J Thorac Cardiovasc Surg ; 161(1): 36-43.e6, 2021 Jan.
Artículo en Inglés | MEDLINE | ID: mdl-31699416

RESUMEN

OBJECTIVE: To review short-term outcomes and long-term survival and durability after open surgical repairs for chronic distal aortic dissections in patients whose anatomy was amenable to thoracic endovascular aortic repair (TEVAR). METHODS: Between February 1991 and August 2017, we repaired chronic distal dissections in 697 patients. Of those patients, we enrolled 427 with anatomy amenable to TEVAR, which included 314 descending thoracic aortic aneurysms (DTAAs) and 105 extent I thoracoabdominal aortic aneurysms (TAAAs). One hundred eighty-five patients (44%) had a history of type A dissection, and 33 (7.9%) had a previous DTAA/TAAA repair. Variables were assessed with logistic regression for 30-day mortality and Cox regression for long-term mortality. Time-to-event analysis was performed using Kaplan-Meier methods. RESULTS: Thirty-day mortality was 8.4% (n = 36). In all, 22 patients (5.2%) developed motor deficit (paraplegia/paraparesis), and 17 (4.0%) experienced stroke. Multivariable analysis identified low estimated glomerular filtration rate (eGFR; <60 mL/min/1.73 m2), previous DTAA/TAAA repair, and chronic obstructive pulmonary disease (COPD) as associated with 30-day mortality. Patients without all 3 risk factors had a 30-day mortality rate of 2.6%. During a median follow-up of 6.5 years, 160 patients died. The survival rate was 81% at 1 year and 61% at 10 years. Cox regression analysis identified preoperative aortic rupture, eGFR <60 mL/min/1.73 m2, previous DTAA/TAAA repair, COPD, and age >60 years as predictive of long-term mortality.

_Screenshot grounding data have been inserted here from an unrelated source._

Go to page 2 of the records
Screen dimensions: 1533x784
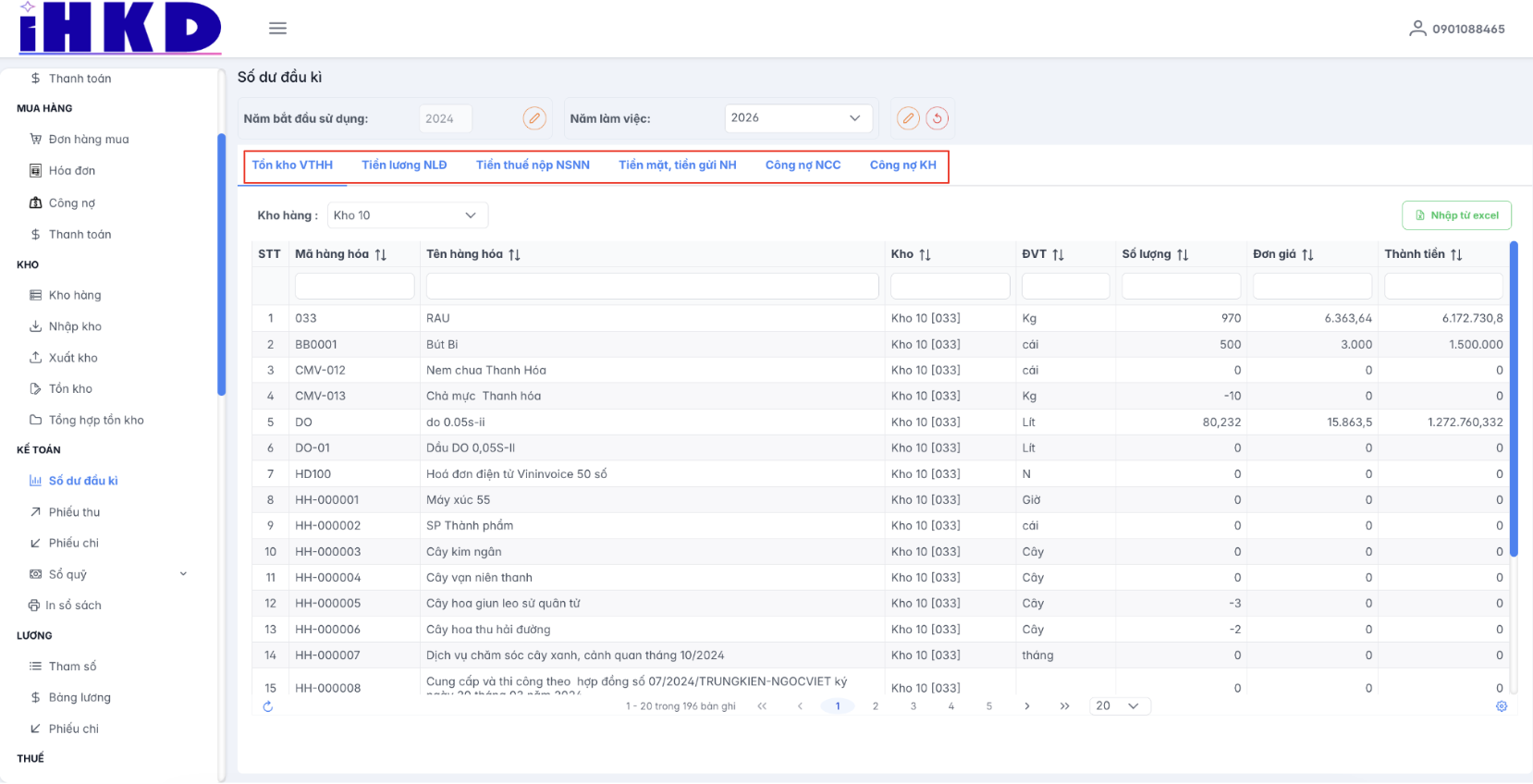[x=876, y=706]
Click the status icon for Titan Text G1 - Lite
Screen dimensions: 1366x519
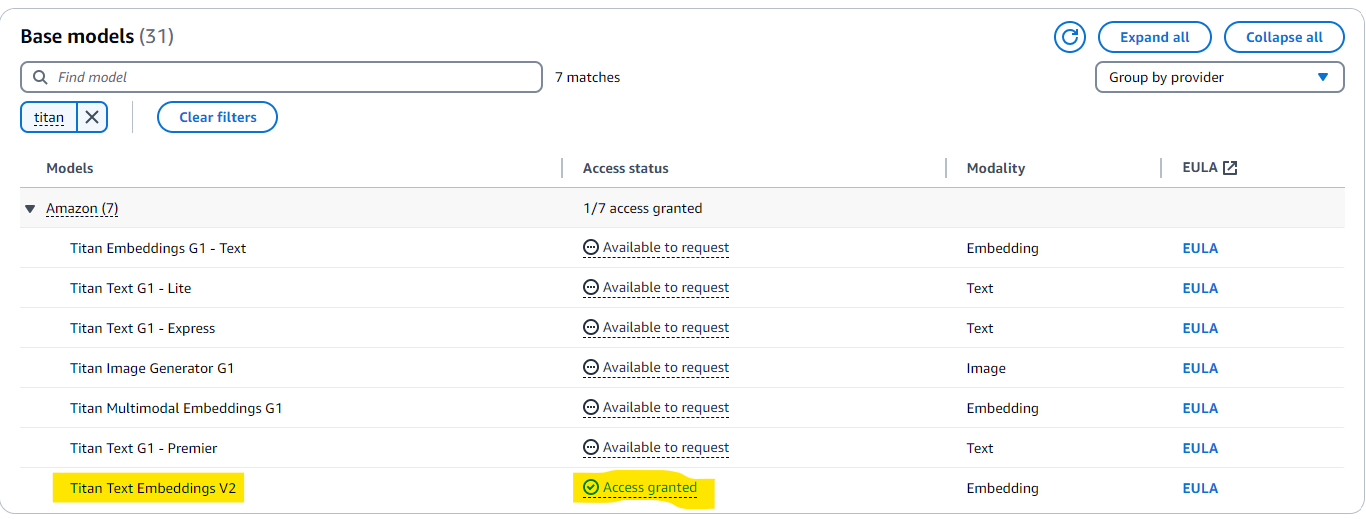click(591, 288)
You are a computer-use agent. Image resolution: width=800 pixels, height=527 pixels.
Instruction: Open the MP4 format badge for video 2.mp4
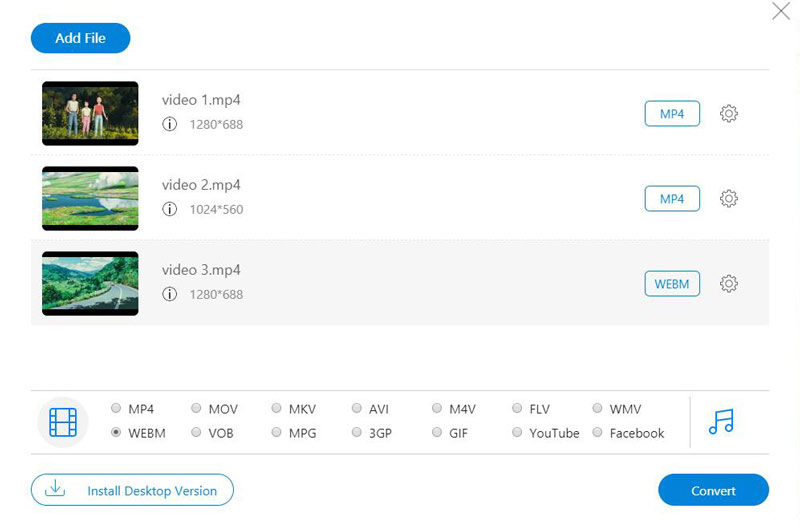pos(672,199)
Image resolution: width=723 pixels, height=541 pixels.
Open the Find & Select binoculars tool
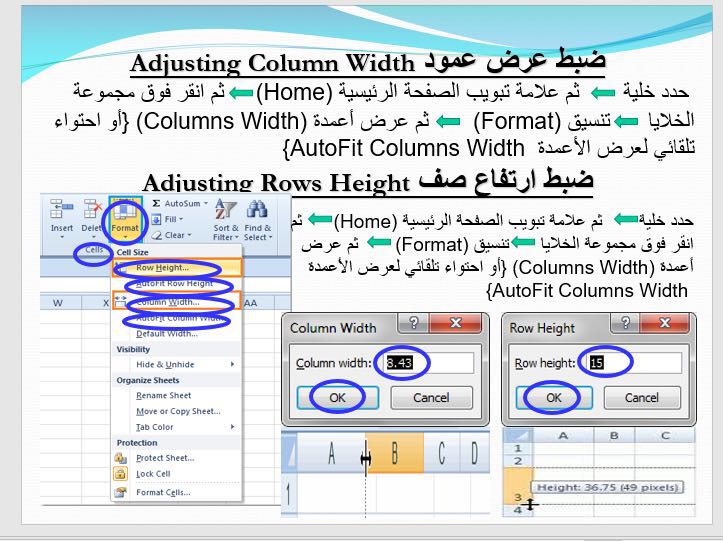258,219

Forty-five patients required subsequent aortic procedures, including 8 reinterventions to the treated segment. Freedom from any aortic procedures was 85% at 10 years, and aortic procedure-free survival was 45% at 10 years. Hereditary aortic disease was the sole predictor for any aortic interventions (hazard ratio, 3.2; P = .004). CONCLUSIONS: Open surgical repair provided satisfactory low neurologic complication rates and durable repairs in chronic distal aortic dissection. Patients without low eGFR, redo, and COPD are the low-risk surgical candidates and may benefit from open surgical repair at centers with similar experience to ours. Patients with hereditary aortic disease warrant close surveillance.